- **Given instruction 1**:
In the column on New Year resolutions, what does it say men are more likely to plot for when they make resolutions?
- **Given instruction 2**:
For each statement below, say whether it agrees with the column on New Year resolutions, and quote the words of the column that decide it. (a) Women's resolutions tend to focus on more personal things. (b) The column treats resolutions as a wish list to Santa. (c) The column is Episode 12.
- **Given instruction 3**:
Repeat the part of the column on New Year resolutions starting at "Now, nobody’s asking" and ending at "yoga at 4 a.m.".

- **Passage provided**:
January 10, 2006 · by sudhishkamath

In the latest He Says She Says column, Shonali and me have fought over New Year resolutions. Just to line to tell you guys that it has been updated on the blog.

Episode 13: New Year Resolutions!

January 10, 2006 · by sudhishkamath

She Says:

The clock struck twelve. The champagne popped open. The lights went out. Fireworks exploded. And then, people began to discuss their new years resolutions.

Someone talked of saving money. Someone else swore to turn vegan. Start exercising. Stop buying shoes. Start writing home. Stop getting drunk. Start helping out at an animal welfare centre. Stop complaining about work.

There’s something so profoundly inspiring about the New Year at midnight.

Are women are better at keeping new year’s resolutions that men?

Maybe.

Are women more likely to make New Year’s resolutions? Oh yeah.
Women always work on changing the way they are. While their male counterparts dunk their faces into the party punch, they’ll plan to work out and detox, start computer classes and learn driving.

If the men make resolutions they’re more likely to plot for cushier circumstances: a bigger car, heftier salary, more powerful job.

Women want all these things too. But when it comes to resolutions, they tend to focus on more personal things: writing more letters to friends, spending more time with their families, keeping a cat. They also realise that resolutions aren’t a wish list to Santa, and keep their goal realistic. Well, ok. Semi-realistic at least.

Now, nobody’s asking you to become one of those cloyingly cheerful types that hits the sack at 7 p.m. with dabs of anti-wrinkle cream under their eyes, so they can start their yoga at 4 a.m.

- **Material supplied**:
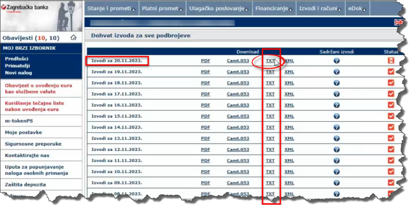Viewport: 409px width, 205px height.
Task: Click the Zagrebačka banka logo
Action: click(25, 8)
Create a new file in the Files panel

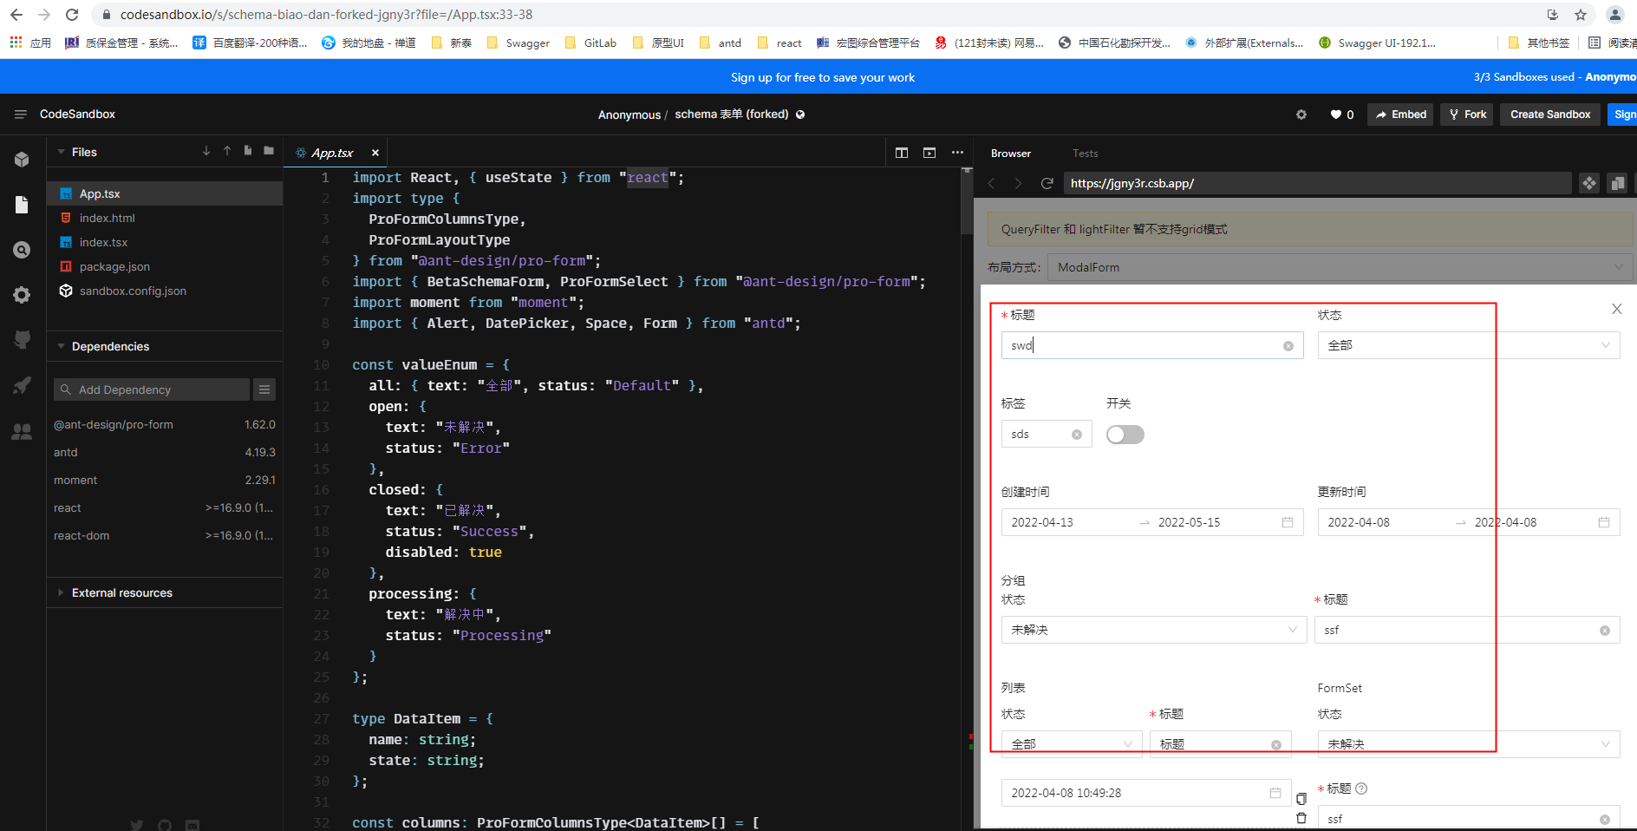pyautogui.click(x=247, y=151)
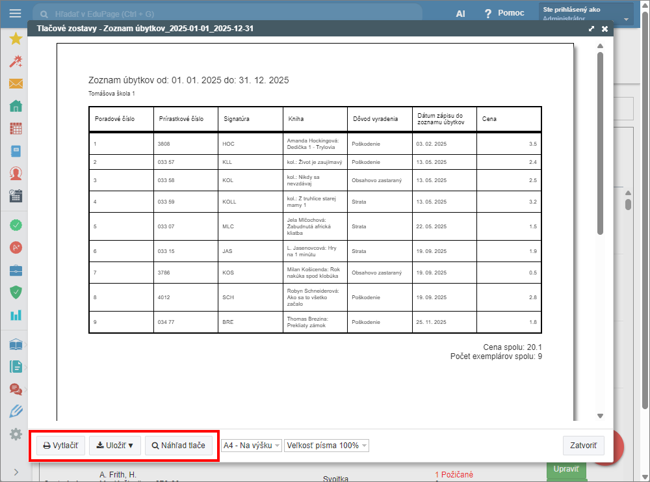The width and height of the screenshot is (650, 482).
Task: Click the report preview scrollbar down arrow
Action: [600, 416]
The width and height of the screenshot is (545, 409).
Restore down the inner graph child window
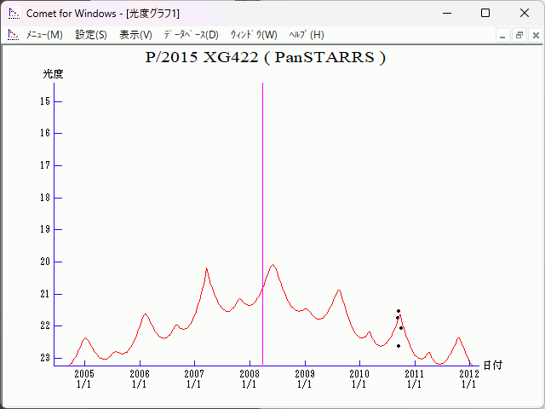[519, 35]
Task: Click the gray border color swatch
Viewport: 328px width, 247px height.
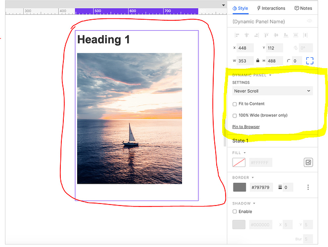Action: point(239,187)
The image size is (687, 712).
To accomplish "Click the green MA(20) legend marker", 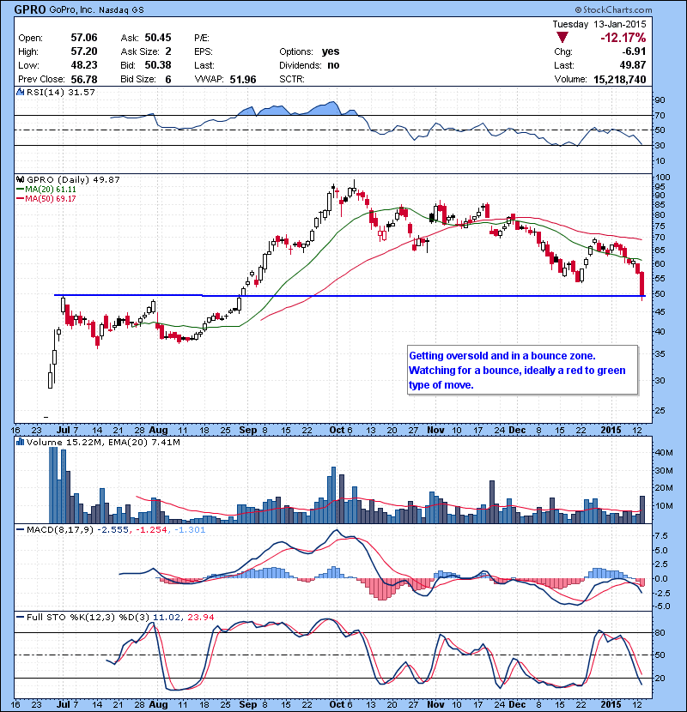I will 21,190.
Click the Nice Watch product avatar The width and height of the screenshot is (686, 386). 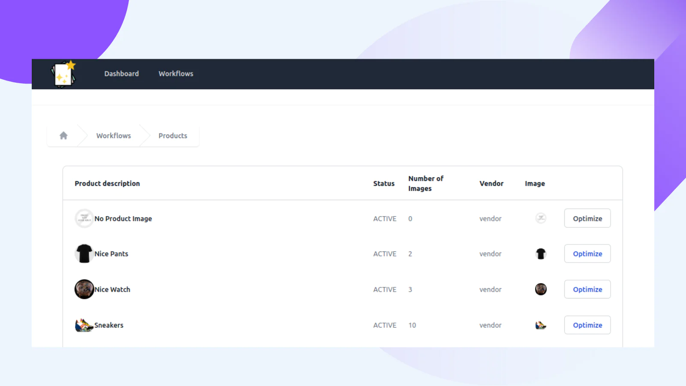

- **Solution 1**:
Cushier circumstances: a bigger car, heftier salary, more powerful job.

- **Solution 2**:
(a) Yes: "when it comes to resolutions, they tend to focus on more personal things"
(b) No: "They also realise that resolutions aren’t a wish list to Santa"
(c) No: "Episode 13: New Year Resolutions!"

- **Solution 3**:
Now, nobody’s asking you to become one of those cloyingly cheerful types that hits the sack at 7 p.m. with dabs of anti-wrinkle cream under their eyes, so they can start their yoga at 4 a.m.